§ **Texto do documento**
Tuesday, January 29, 2013

144 - A Rã e o Boi (La Grenouille et le Boeuf)

Uma das fábulas de La Fontaine conta a história duma rã que, por ambição, queria parecer tão grande como um boi. Esta fábula aplica-se ao Icesave (departamento online do Landsbanki) da Islândia.
Tal como na fábula, a rã (Icesave) engoliu demasiada água (depósitos do estrangeiro, sobretudo do Reino Unido e da Holanda), até que rebentou. De acordo com a directiva europeia que garante compensação a cada depositante em caso de falência bancária, a Islândia devia pagar um total que representa cerca de 20% do seu PIB. Em 2008 a Islândia recusou-se a reembolsar os depositantes. O governo foi demitido e o Presidente convocou uma consulta popular.
Para um pequeno país constituído por um rochedo vulcânico no meio do Atlântico onde se instalaram em tempos uns quantos pescadores vikings (que são agora tantos como a população dum pequeno distrito português), foi preciso coragem e determinação.

§ **Tarefas a realizar**
[a] Segundo o texto sobre a rã e o boi, por que motivo a Islândia devia pagar um total de cerca de 20% do seu PIB? Responda em uma a três frases.
[b] Copie da listagem as linhas que vão da que contém "The width and" até à que contém "point(741,236)", ambas incluídas.
A listagem não tem qualquer relação com o texto.

§ **Linhas de dados**
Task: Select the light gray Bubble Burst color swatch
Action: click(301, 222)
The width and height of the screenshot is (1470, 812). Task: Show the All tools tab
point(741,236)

---

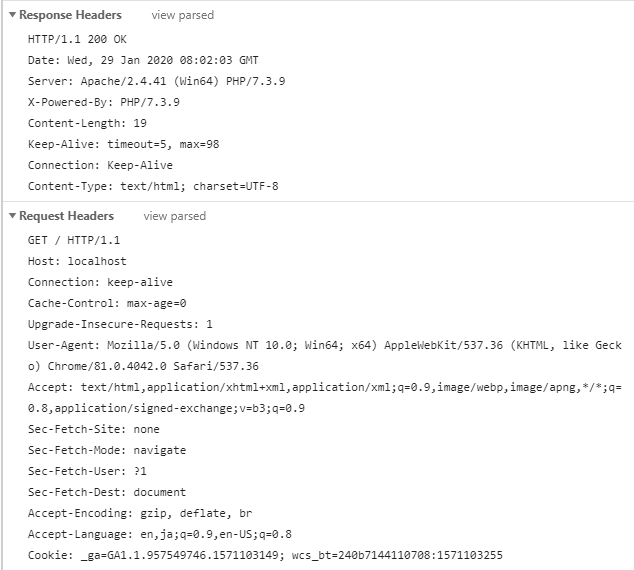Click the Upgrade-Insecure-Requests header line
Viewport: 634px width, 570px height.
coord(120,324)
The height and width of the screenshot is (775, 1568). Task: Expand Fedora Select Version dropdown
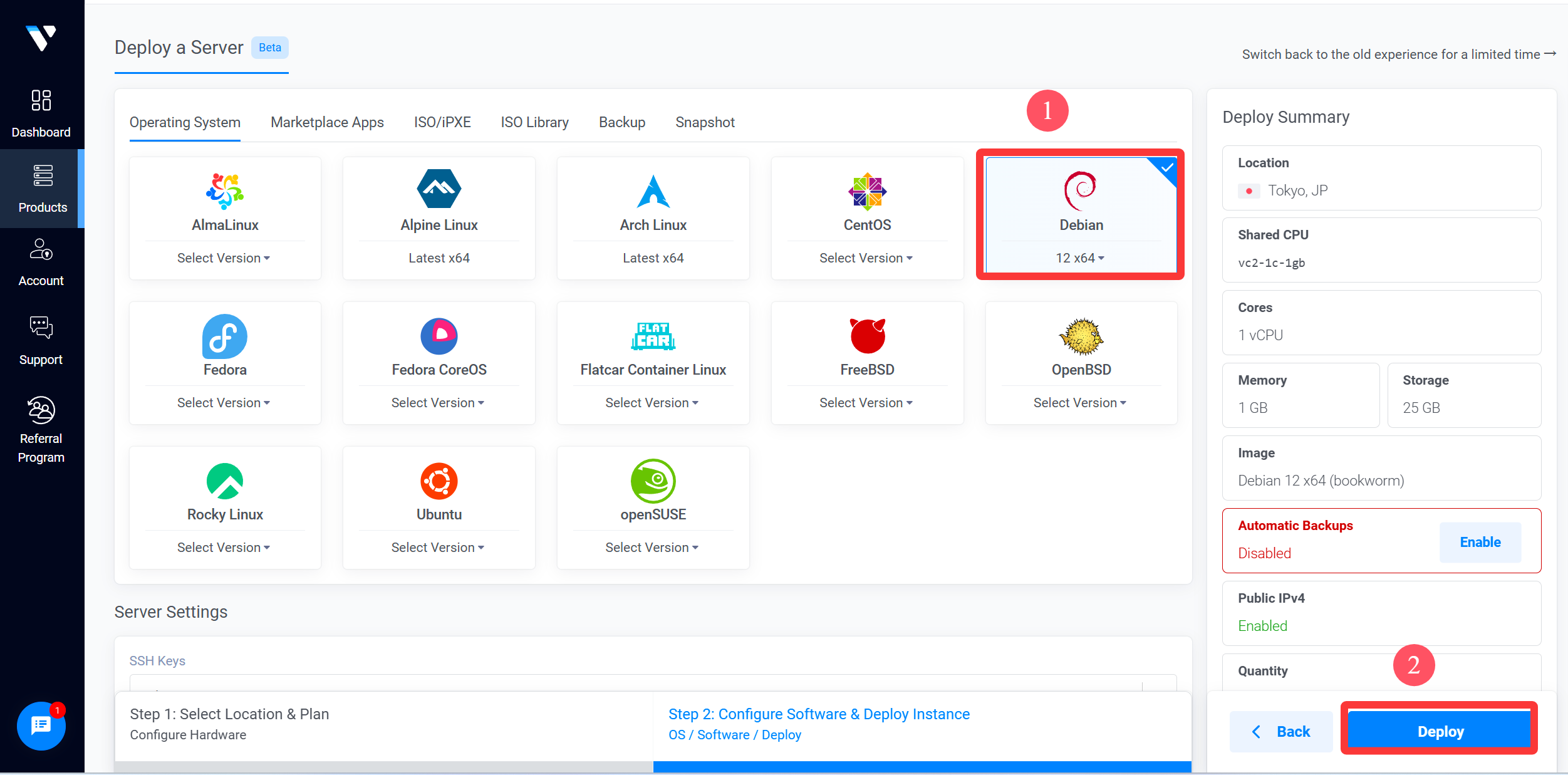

==

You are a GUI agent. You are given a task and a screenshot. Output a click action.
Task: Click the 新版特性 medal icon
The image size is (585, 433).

§ **As respostas**
[a] Uma diretiva europeia garante compensação a cada depositante em caso de falência bancária. O Icesave tinha acumulado demasiados depósitos do estrangeiro, sobretudo do Reino Unido e da Holanda, até rebentar.

[b]
The width and height of the screenshot is (1470, 812). Task: Show the All tools tab
point(741,236)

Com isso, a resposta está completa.